● What you need to do: Could you return, exactly as written, every line from the one containing "Viewport: 2384px width, 1078px height." through the last line of the entries below, leaving out the pictures?

Stored data

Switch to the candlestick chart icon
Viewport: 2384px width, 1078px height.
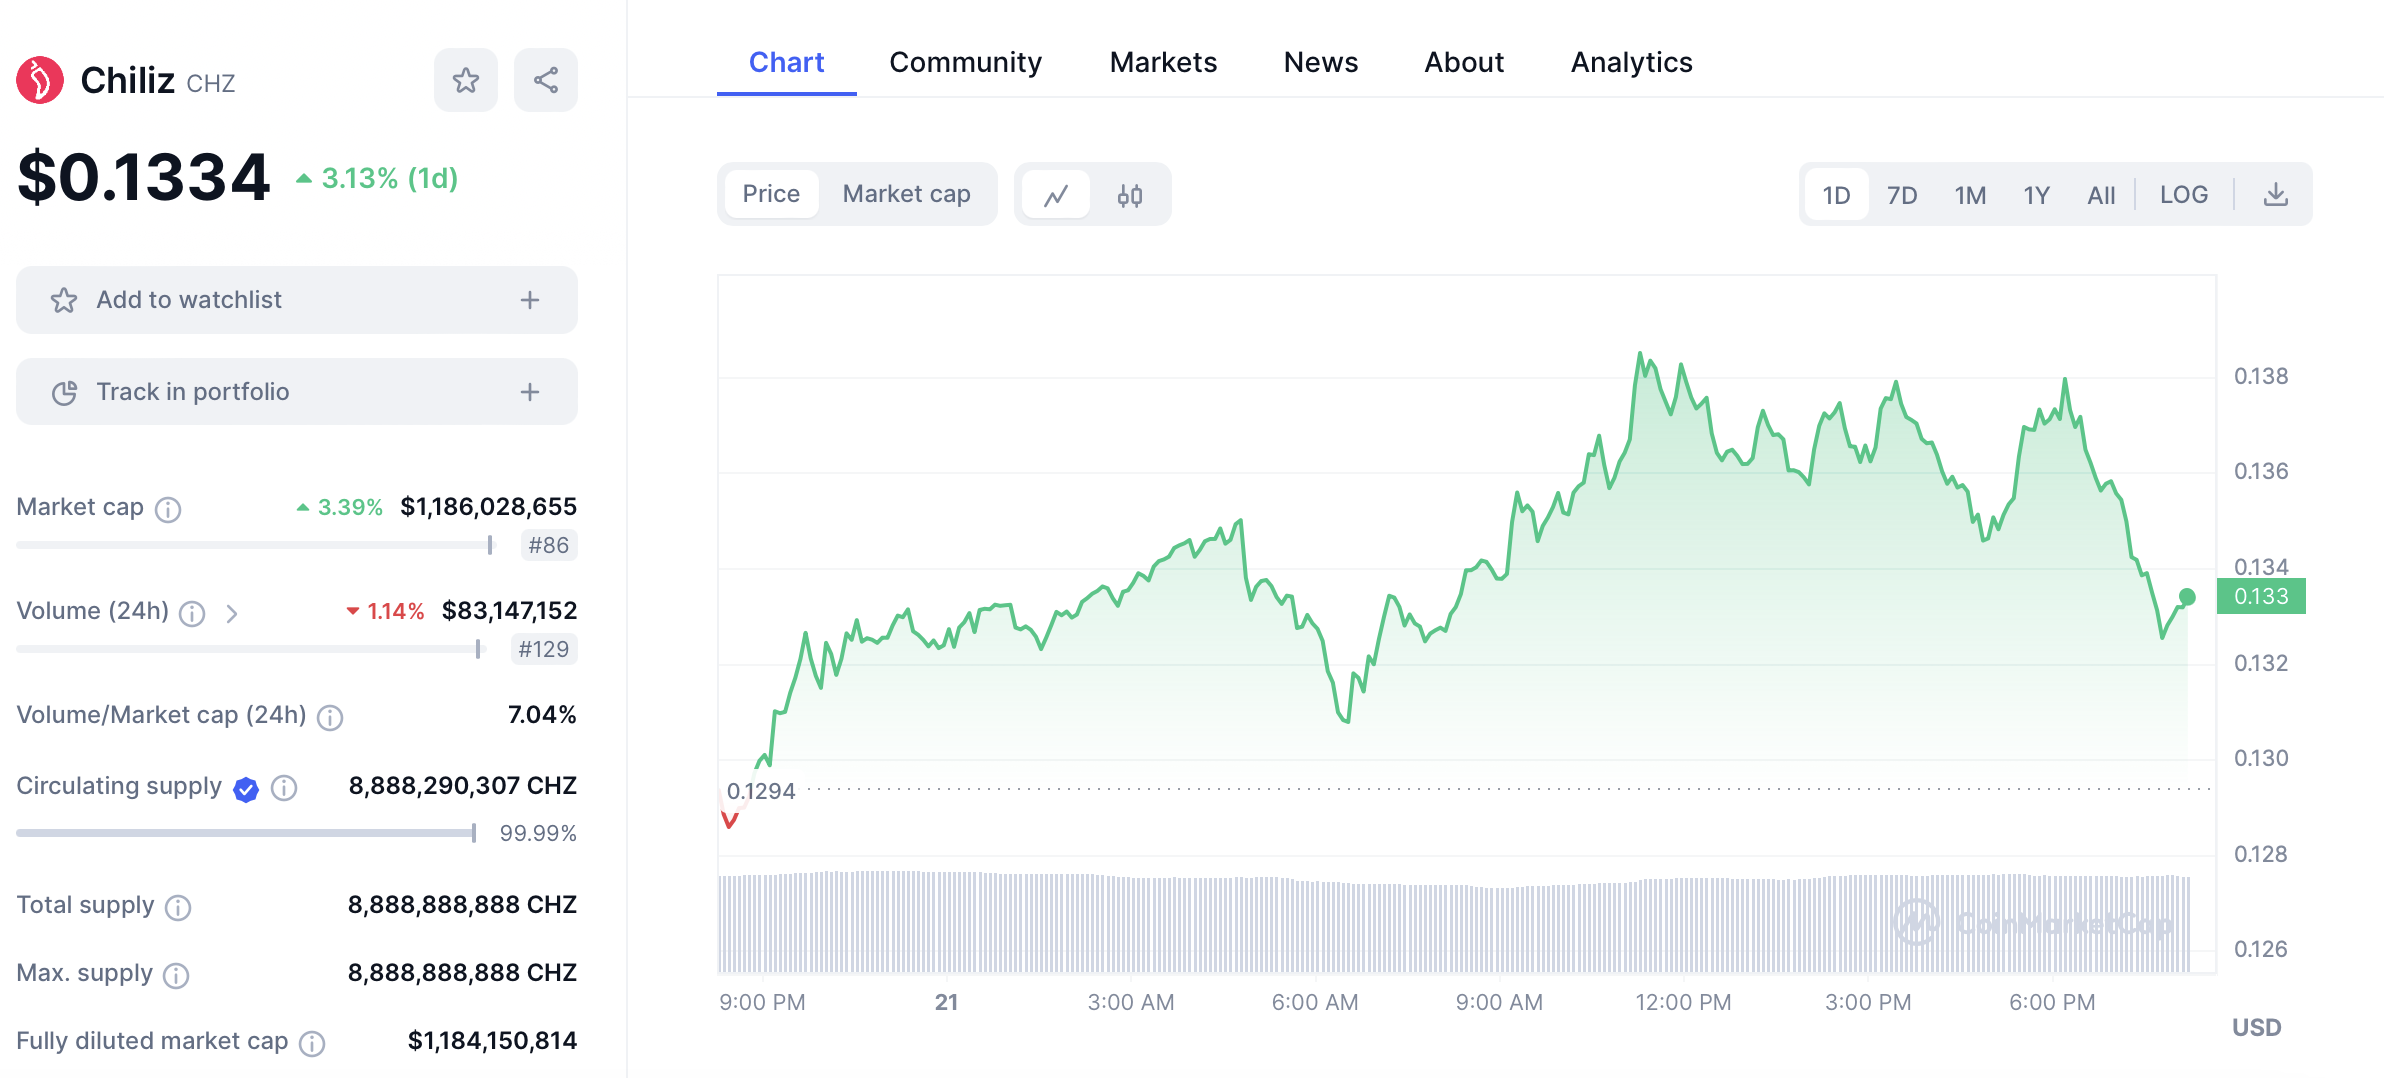click(x=1130, y=195)
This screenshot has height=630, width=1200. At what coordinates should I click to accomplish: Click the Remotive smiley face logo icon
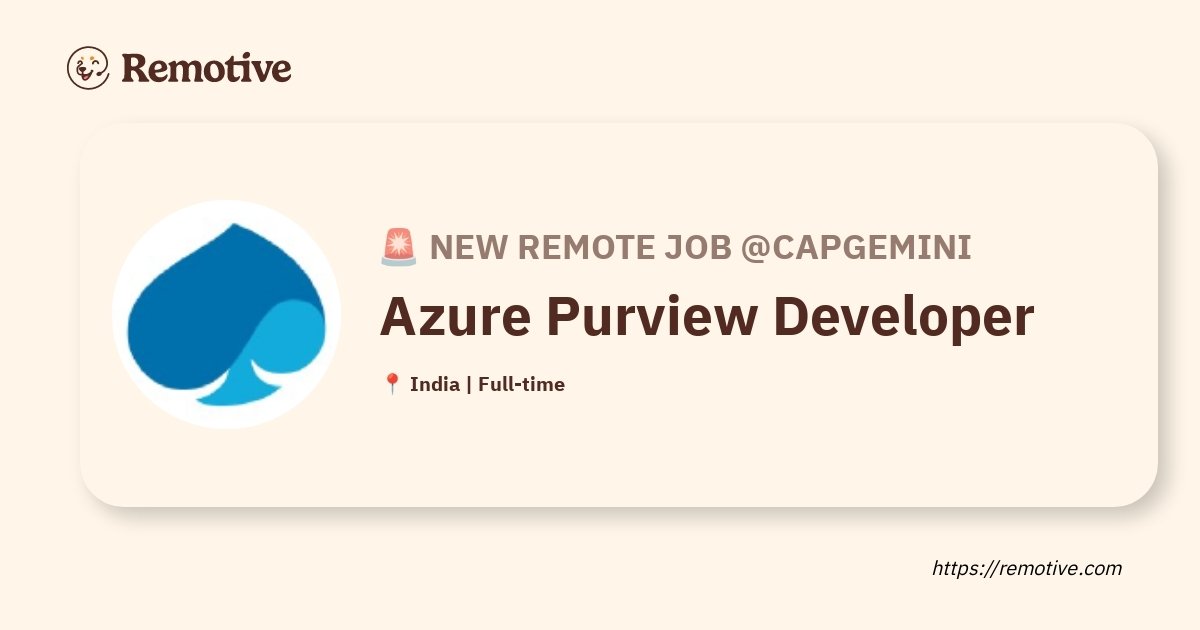click(x=88, y=68)
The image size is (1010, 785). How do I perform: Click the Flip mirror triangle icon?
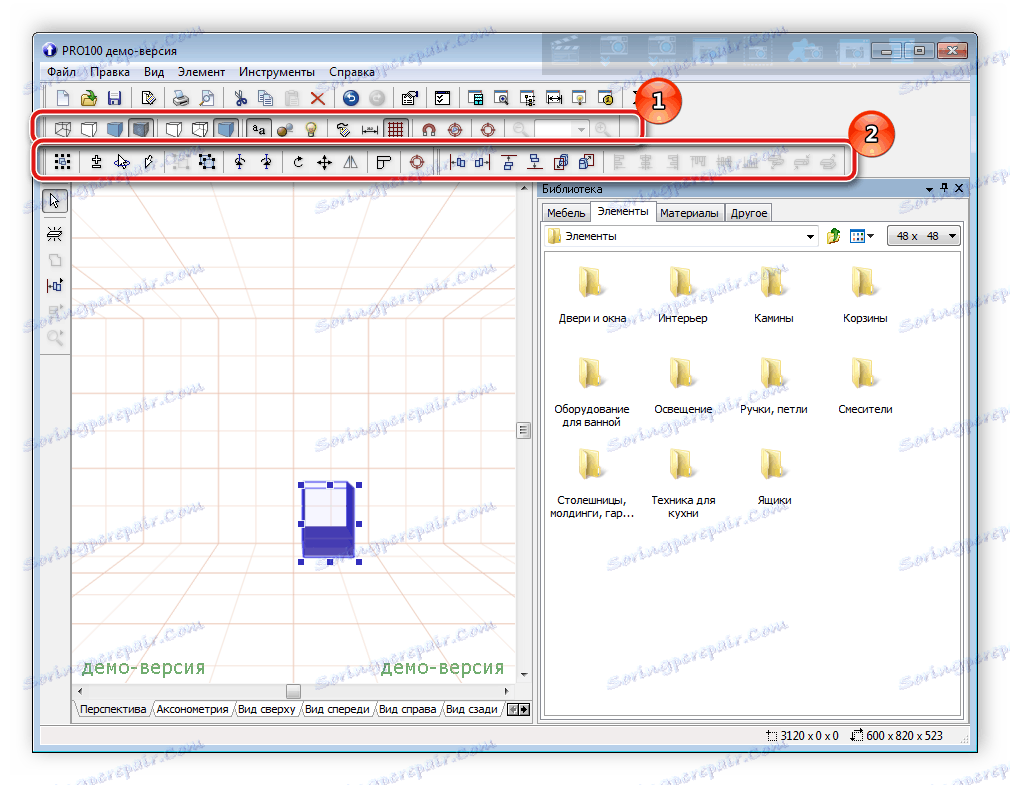click(x=350, y=162)
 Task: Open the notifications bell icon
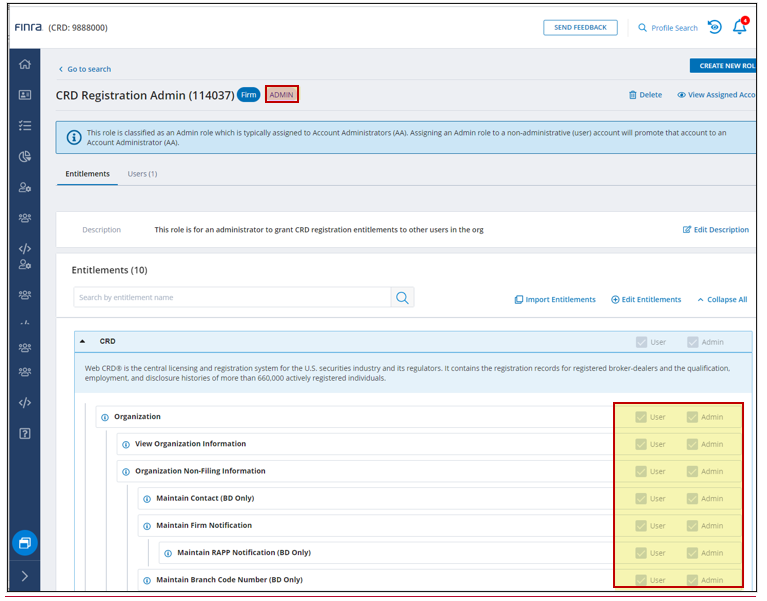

● Final answer:
Viewport: 2384px width, 1078px height.
click(x=1130, y=195)
This screenshot has height=630, width=1200. At what coordinates should I click to accomplish: Click the Remotive smiley face logo icon
click(x=88, y=68)
The image size is (1010, 785). How do I perform: Click the Flip mirror triangle icon?
click(x=350, y=162)
 Task: Open the notifications bell icon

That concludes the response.